Consapevolezza

Piatto unico con riso e broccoli, lenticchie speziate e finocchi

L’aperitivo di ieri sera è filato liscio. Chiedendo che portassero qualche stuzzichino vegan ho potuto pasteggiare con crostini ai broccoli, focaccia alle verdure  e pane tostato con salsa di pomodoro e capperi. Già, alle volte, basta chiedere.

Dopo la cena a base di pane e focaccia di ieri sera il riso oggi era quasi d’obbligo… non ne potevo più di pasta e farinacei. Ed ecco il pranzo di oggi:

Riso con broccoli, menta fresca e scorza di limone
Lenticchie speziate
Insalata di finocchi

L’avanzo dei broccoli al vapore si è trasformato in condimento per un riso. La menta esalta il sapore del broccolo addolcendolo un po’ e il limone profuma il tutto donando una nota agrumata che amo molto nei piatti salati.
Le lenticchie sono il mio legume preferito: non mi stancano mai e mi piacciono in tutti i modi. Comodissime perché non necessitano ammollo ed essendo io una fedelissima dei legumi secchi, non è cosa da poco soprattutto quando il pranzo è improvvisato. Queste sono state fatte aggiungendo un mix di spezie allo spicchio d’aglio messo a rosolare nell’olio, prima di versarvi le lenticchie e l’acqua bollente per cuocerle.
Rispetto all’insalata di finocchio, un suggerimento: quando pulite il finocchio per mangiarlo e lo private delle punte e delle erbette, non buttatele via… il perché ve lo mostrerò in una ricetta a breve.

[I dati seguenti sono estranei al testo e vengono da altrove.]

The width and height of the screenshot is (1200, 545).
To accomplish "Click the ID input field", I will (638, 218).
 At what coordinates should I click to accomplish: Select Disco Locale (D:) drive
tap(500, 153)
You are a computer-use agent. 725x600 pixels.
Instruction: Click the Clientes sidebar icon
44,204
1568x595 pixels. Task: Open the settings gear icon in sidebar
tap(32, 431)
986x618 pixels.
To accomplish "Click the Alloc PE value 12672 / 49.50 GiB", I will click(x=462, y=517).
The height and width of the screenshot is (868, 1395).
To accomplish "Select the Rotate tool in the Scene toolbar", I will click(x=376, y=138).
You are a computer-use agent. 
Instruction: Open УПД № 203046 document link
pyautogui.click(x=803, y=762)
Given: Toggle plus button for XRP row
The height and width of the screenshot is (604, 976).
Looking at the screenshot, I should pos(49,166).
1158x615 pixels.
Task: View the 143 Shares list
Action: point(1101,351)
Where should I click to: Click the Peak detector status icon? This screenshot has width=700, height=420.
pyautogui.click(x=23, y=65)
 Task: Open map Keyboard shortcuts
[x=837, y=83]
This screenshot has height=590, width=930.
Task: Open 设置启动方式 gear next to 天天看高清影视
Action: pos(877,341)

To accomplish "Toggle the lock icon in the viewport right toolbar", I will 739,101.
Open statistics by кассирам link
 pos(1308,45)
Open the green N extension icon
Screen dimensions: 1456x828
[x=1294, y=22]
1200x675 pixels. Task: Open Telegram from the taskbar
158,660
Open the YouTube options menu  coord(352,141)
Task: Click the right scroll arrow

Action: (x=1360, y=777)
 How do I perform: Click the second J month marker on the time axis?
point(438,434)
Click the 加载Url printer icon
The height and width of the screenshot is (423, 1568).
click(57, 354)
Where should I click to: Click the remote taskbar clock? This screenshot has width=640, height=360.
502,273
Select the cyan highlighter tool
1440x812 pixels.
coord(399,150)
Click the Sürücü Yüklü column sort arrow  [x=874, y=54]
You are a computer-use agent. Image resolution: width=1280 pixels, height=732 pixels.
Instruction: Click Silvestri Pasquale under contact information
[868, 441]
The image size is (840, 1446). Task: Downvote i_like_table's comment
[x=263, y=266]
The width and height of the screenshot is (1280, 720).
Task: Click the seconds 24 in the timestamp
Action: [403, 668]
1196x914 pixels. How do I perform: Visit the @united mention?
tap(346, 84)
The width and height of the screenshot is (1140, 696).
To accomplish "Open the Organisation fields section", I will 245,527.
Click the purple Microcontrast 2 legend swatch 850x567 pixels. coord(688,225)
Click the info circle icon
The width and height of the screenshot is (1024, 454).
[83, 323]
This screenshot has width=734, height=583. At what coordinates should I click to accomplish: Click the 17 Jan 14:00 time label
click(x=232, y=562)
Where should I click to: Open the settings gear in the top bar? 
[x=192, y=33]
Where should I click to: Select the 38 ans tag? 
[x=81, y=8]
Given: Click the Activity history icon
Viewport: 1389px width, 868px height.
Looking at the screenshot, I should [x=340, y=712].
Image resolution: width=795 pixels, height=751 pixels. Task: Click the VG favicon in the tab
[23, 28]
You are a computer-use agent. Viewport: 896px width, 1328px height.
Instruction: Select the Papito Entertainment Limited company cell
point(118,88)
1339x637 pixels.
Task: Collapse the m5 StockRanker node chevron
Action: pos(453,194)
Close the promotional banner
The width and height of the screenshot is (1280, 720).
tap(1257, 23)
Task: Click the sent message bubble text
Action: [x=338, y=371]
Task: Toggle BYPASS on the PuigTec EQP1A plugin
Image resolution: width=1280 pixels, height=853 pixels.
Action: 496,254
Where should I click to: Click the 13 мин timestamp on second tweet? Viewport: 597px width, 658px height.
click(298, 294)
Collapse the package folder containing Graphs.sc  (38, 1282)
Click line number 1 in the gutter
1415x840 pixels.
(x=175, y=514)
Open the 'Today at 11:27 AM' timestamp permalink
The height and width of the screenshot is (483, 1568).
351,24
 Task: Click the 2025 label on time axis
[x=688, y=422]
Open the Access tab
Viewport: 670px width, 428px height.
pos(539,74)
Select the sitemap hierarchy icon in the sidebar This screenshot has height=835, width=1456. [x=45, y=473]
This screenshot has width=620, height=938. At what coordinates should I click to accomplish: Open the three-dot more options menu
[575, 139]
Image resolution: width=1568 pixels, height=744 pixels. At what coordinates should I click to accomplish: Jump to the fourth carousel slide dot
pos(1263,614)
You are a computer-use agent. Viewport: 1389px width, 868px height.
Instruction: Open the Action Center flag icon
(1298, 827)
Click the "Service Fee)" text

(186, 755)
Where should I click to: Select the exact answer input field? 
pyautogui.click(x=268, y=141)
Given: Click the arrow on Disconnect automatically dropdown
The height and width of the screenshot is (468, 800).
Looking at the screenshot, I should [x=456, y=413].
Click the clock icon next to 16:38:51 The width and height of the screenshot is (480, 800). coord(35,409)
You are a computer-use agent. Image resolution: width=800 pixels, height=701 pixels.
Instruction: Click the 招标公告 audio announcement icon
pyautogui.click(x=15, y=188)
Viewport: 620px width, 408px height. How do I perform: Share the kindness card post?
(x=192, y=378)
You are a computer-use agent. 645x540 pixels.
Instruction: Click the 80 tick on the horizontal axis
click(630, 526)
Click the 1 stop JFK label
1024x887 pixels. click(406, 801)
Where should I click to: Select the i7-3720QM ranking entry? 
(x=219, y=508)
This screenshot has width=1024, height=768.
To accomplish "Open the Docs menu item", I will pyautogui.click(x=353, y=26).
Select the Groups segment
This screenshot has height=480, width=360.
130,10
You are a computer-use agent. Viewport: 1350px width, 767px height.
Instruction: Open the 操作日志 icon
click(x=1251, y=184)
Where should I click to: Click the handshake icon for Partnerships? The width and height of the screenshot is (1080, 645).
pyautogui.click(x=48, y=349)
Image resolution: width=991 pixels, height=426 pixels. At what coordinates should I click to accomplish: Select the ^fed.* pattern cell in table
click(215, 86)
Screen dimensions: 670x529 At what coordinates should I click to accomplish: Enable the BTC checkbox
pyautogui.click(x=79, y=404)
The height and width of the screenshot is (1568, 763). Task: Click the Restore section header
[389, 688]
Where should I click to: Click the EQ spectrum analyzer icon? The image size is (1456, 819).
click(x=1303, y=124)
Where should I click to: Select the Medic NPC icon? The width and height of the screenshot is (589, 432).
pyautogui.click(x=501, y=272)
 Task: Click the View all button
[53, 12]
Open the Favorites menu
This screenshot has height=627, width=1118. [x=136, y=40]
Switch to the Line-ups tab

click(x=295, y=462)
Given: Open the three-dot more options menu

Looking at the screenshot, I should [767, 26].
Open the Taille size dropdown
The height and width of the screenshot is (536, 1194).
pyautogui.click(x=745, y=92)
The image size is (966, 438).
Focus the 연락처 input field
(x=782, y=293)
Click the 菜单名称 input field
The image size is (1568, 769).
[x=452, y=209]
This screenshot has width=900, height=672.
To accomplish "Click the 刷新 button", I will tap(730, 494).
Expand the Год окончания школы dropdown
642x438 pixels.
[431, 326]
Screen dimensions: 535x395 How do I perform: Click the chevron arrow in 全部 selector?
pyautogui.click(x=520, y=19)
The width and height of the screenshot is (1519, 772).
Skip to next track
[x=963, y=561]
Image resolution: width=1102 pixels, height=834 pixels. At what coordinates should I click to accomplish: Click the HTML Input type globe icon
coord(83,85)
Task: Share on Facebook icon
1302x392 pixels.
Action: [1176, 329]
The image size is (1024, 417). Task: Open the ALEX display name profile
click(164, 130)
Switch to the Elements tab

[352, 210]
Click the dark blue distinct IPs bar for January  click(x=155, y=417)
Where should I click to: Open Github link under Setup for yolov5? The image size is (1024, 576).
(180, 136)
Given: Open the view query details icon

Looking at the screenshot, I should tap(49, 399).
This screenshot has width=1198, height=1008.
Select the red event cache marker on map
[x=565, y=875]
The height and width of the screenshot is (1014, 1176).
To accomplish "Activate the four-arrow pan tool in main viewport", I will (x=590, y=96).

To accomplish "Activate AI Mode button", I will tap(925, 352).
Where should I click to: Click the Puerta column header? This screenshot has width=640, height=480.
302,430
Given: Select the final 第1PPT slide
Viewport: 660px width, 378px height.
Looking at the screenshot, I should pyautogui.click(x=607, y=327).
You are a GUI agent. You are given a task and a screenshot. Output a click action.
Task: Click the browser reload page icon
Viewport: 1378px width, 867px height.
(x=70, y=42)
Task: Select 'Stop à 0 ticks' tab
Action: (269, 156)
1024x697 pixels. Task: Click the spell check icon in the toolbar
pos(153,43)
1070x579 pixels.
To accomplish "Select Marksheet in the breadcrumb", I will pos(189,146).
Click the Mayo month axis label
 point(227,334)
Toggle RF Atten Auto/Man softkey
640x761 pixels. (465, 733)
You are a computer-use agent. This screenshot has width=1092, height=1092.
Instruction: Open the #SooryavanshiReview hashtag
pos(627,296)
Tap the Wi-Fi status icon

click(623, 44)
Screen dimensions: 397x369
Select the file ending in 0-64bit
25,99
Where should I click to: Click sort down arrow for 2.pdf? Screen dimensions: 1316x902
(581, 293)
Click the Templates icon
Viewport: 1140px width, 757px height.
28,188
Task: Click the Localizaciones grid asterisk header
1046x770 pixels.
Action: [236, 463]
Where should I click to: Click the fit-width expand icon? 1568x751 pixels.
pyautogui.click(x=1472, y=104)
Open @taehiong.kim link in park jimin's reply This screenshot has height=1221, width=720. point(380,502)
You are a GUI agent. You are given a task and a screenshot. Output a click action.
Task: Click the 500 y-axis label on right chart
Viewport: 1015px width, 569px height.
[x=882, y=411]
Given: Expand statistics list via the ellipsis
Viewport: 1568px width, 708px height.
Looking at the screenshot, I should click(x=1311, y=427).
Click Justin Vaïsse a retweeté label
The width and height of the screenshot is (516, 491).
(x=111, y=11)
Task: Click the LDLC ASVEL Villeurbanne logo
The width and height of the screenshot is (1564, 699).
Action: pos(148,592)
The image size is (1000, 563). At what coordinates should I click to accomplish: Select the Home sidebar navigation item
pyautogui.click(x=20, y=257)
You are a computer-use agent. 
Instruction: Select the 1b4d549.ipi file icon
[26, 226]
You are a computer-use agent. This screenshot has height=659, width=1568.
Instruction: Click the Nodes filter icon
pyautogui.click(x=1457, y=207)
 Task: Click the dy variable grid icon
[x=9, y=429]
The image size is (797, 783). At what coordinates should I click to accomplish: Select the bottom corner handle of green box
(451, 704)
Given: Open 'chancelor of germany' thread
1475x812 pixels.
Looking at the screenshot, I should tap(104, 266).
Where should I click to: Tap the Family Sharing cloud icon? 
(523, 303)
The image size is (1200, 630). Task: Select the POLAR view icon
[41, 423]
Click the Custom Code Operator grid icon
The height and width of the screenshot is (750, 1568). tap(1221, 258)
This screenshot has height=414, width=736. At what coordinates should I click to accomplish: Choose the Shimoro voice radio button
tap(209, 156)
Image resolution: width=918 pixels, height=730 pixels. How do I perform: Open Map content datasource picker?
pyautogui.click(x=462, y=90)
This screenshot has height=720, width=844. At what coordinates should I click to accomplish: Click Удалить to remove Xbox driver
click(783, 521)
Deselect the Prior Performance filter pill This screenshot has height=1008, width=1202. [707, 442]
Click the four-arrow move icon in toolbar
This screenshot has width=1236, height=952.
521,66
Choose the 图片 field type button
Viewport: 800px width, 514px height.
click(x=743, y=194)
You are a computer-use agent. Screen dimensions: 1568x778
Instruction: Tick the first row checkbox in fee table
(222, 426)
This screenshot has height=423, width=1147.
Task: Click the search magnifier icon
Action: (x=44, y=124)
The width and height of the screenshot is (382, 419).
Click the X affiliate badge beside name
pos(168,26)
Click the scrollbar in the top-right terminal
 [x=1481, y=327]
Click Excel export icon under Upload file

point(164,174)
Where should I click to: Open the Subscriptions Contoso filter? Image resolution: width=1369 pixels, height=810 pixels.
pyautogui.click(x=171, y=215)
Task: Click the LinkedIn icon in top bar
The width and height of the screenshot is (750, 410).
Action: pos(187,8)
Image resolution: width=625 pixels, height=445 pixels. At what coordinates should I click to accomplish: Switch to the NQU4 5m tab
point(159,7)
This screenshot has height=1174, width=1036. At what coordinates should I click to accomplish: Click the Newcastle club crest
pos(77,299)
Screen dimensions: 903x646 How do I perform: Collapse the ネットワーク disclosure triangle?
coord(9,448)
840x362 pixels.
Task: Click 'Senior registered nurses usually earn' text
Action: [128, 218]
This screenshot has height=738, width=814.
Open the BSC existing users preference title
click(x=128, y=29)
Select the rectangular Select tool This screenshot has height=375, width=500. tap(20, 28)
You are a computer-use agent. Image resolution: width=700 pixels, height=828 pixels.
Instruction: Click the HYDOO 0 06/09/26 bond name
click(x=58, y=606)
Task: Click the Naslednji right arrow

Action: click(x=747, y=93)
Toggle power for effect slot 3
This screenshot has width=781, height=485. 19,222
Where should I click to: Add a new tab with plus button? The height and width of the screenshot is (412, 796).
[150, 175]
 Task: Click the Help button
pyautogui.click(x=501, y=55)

Ne approfitto per condividere un video che mi ha colpita molto, andato in onda poco prima di Pasqua durante le previsioni meteo su La7:

 

Al ritorno dall’ecovillaggio, nelle ore di coda e rallentamenti a fisarmonica, ho visto su FB che qualcuno aveva condiviso la foto di una locandina fuori da un’edicola in cui si diceva che a Pasqua era crollato il consumo di agnelli. Ecco. Questa mi sembra una notizia bellissima, messa in relazione anche al video di prima. Mi piace pensare che sia stato merito anche delle parole di Sottocorna e per me che da anni ho scelto di non avere più la televisione perché i programmi che valgono si contano sulla punta delle dita mentre la spazzatura è ovunque, è bello avere la conferma che lo strumento televisivo è, appunto, uno strumento e come tale l’influenza che ha sulle persone dipende dall’uso che se ne fa. Gioisco di questo raro caso in cui la tv ha contribuito a generare un cambiamento, senza programmi milionari o investimenti a fondo perduto, ma con pochi minuti di parole semplici e pacate.